• **PROBLEM DESCRIPTION**: Please return all of the records below, unchanged and in full.

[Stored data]

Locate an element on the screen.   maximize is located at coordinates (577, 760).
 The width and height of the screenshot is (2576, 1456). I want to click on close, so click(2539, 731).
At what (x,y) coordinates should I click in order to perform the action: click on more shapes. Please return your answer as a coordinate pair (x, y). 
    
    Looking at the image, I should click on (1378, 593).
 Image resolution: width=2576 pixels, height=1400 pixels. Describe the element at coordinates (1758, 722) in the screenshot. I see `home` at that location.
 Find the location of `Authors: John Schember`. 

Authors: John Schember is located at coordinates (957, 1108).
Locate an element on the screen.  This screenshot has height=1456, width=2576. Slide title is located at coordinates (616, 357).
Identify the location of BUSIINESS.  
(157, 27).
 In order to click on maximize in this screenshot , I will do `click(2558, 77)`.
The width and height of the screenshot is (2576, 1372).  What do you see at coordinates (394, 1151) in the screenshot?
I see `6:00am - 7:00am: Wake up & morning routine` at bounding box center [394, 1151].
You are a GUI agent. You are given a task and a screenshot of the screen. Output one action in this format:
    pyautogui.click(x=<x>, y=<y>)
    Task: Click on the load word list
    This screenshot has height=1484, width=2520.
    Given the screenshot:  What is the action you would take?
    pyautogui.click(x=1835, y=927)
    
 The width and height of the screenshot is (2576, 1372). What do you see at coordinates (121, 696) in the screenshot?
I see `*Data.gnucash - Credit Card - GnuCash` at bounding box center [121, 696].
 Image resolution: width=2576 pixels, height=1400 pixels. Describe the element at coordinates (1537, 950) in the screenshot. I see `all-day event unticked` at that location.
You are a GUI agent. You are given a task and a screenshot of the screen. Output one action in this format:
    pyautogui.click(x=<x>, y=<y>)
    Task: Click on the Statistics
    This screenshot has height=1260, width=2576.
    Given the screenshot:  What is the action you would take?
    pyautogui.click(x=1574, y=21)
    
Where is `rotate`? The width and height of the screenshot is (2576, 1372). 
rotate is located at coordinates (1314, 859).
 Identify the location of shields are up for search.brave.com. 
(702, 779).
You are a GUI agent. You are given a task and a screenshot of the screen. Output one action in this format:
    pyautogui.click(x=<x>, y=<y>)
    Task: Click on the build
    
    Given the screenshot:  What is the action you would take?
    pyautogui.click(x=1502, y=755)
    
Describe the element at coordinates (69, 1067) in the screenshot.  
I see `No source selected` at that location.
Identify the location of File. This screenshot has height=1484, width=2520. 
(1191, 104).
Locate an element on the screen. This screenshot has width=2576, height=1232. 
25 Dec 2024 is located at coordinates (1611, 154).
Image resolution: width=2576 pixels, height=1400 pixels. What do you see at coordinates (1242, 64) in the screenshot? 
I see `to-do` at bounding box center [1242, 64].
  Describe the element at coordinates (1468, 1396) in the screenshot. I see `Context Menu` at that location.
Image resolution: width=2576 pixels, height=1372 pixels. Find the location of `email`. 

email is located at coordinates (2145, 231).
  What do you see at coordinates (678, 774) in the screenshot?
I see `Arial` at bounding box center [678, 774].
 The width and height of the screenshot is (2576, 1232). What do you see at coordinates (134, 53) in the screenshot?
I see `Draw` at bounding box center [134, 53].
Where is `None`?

• **OUTPUT OF THE TASK**:
Locate an element on the screen.   maximize is located at coordinates (577, 760).
 The width and height of the screenshot is (2576, 1456). I want to click on close, so click(2539, 731).
At what (x,y) coordinates should I click in order to perform the action: click on more shapes. Please return your answer as a coordinate pair (x, y). 
    
    Looking at the image, I should click on (1378, 593).
 Image resolution: width=2576 pixels, height=1400 pixels. Describe the element at coordinates (1758, 722) in the screenshot. I see `home` at that location.
 Find the location of `Authors: John Schember`. 

Authors: John Schember is located at coordinates (957, 1108).
Locate an element on the screen.  This screenshot has height=1456, width=2576. Slide title is located at coordinates (616, 357).
Identify the location of BUSIINESS.  
(157, 27).
 In order to click on maximize in this screenshot , I will do `click(2558, 77)`.
The width and height of the screenshot is (2576, 1372).  What do you see at coordinates (394, 1151) in the screenshot?
I see `6:00am - 7:00am: Wake up & morning routine` at bounding box center [394, 1151].
You are a GUI agent. You are given a task and a screenshot of the screen. Output one action in this format:
    pyautogui.click(x=<x>, y=<y>)
    Task: Click on the load word list
    This screenshot has height=1484, width=2520.
    Given the screenshot:  What is the action you would take?
    pyautogui.click(x=1835, y=927)
    
 The width and height of the screenshot is (2576, 1372). What do you see at coordinates (121, 696) in the screenshot?
I see `*Data.gnucash - Credit Card - GnuCash` at bounding box center [121, 696].
 Image resolution: width=2576 pixels, height=1400 pixels. Describe the element at coordinates (1537, 950) in the screenshot. I see `all-day event unticked` at that location.
You are a GUI agent. You are given a task and a screenshot of the screen. Output one action in this format:
    pyautogui.click(x=<x>, y=<y>)
    Task: Click on the Statistics
    This screenshot has height=1260, width=2576.
    Given the screenshot:  What is the action you would take?
    pyautogui.click(x=1574, y=21)
    
Where is `rotate`? The width and height of the screenshot is (2576, 1372). 
rotate is located at coordinates (1314, 859).
 Identify the location of shields are up for search.brave.com. 
(702, 779).
You are a GUI agent. You are given a task and a screenshot of the screen. Output one action in this format:
    pyautogui.click(x=<x>, y=<y>)
    Task: Click on the build
    
    Given the screenshot:  What is the action you would take?
    pyautogui.click(x=1502, y=755)
    
Describe the element at coordinates (69, 1067) in the screenshot.  
I see `No source selected` at that location.
Identify the location of File. This screenshot has height=1484, width=2520. 
(1191, 104).
Locate an element on the screen. This screenshot has width=2576, height=1232. 
25 Dec 2024 is located at coordinates (1611, 154).
Image resolution: width=2576 pixels, height=1400 pixels. What do you see at coordinates (1242, 64) in the screenshot? 
I see `to-do` at bounding box center [1242, 64].
  Describe the element at coordinates (1468, 1396) in the screenshot. I see `Context Menu` at that location.
Image resolution: width=2576 pixels, height=1372 pixels. Find the location of `email`. 

email is located at coordinates (2145, 231).
  What do you see at coordinates (678, 774) in the screenshot?
I see `Arial` at bounding box center [678, 774].
 The width and height of the screenshot is (2576, 1232). What do you see at coordinates (134, 53) in the screenshot?
I see `Draw` at bounding box center [134, 53].
Where is `None`?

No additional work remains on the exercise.